Alternativa para Alemania (AfD) ha experimentado una fuerte subida en los sondeos, que la sitúan por encima del 20% de los votos. En junio logró la victoria en Sonneberg, un distrito de Turingia, que será el primer territorio que gobierna la ultraderecha en Alemania. AfD defiende una política antiislámica y xenófoba. Considera que la UE es un proyecto fallido, exige el fin del espacio Schengen, la disolución del Parlamento Europeo y la salida de la zona euro.

Herbert_Kickl
Herbert_Kickl

AUSTRIA

Primera fuerza

El Partido de la Libertad (FPO), fundado en 1956 y dirigido por un antiguo oficial de las SS, es el partido ultraderechista más antiguo de Europa y, según los sondeos, la primera fuerza política del país. Una coalición entre los conservadores OVP y el FPO ha sido el resultado de las elecciones locales celebradas en el land de Baja Austria, el segundo más poblado del país. En el año 2000 la UE impuso sanciones Austria cuando se formó un Gobierno de coalición con la extrema derecha.

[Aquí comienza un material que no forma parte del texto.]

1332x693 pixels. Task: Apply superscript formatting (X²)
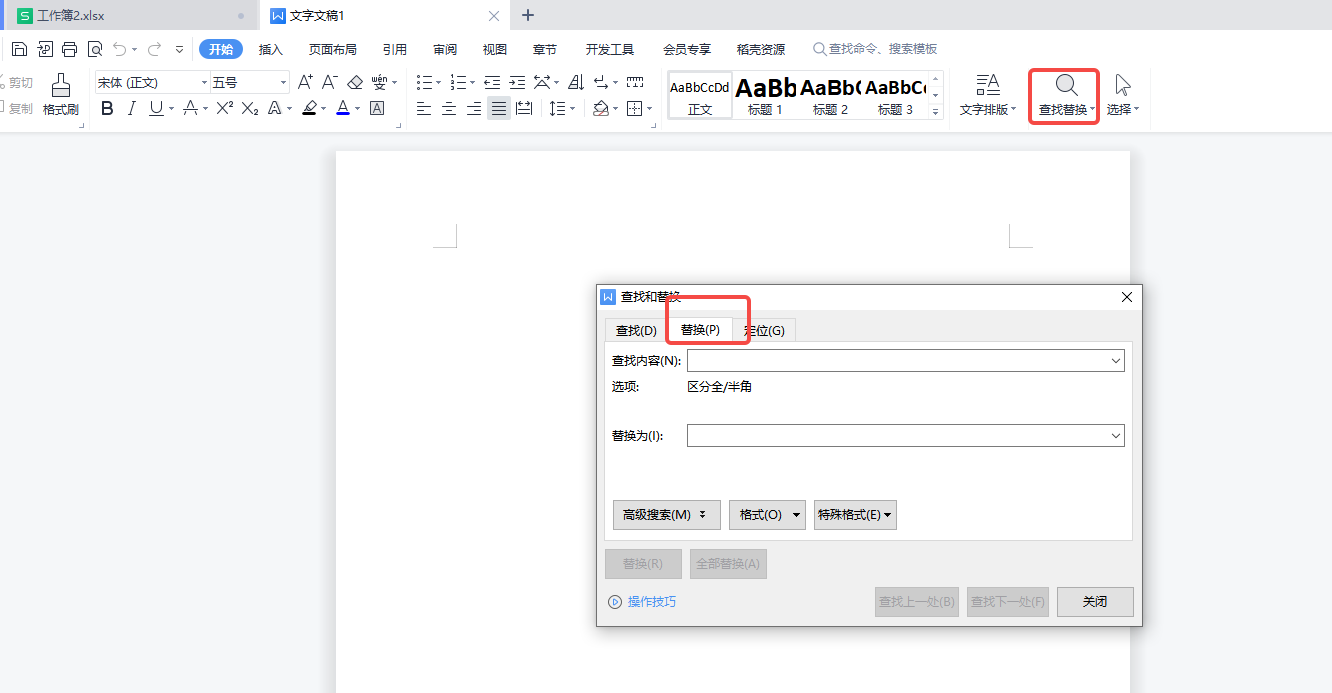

Hoy resulta impensable.

PORTUGAL

Fuerte ascenso

En las elecciones de 2022 el Partido Socialista logró la mayoría absoluta en el Congreso, pero el partido de extrema derecha Chega registró un fuerte ascenso hasta situarse en la tercera fuerza con más representación, aunque apenas supera el 7% de los sufragios.

ESPAÑA

Apoyo insuficiente

El Ejecutivo de coalición de izquierda liderado por Pedro Sánchez ha logrado frenar el auge de la extrema derecha. Aunque Vox ha ofrecido sus votos gratis al Partido Popular, parece difícil que su líder, Alberto Núñez Feijóo, pueda formar gobierno.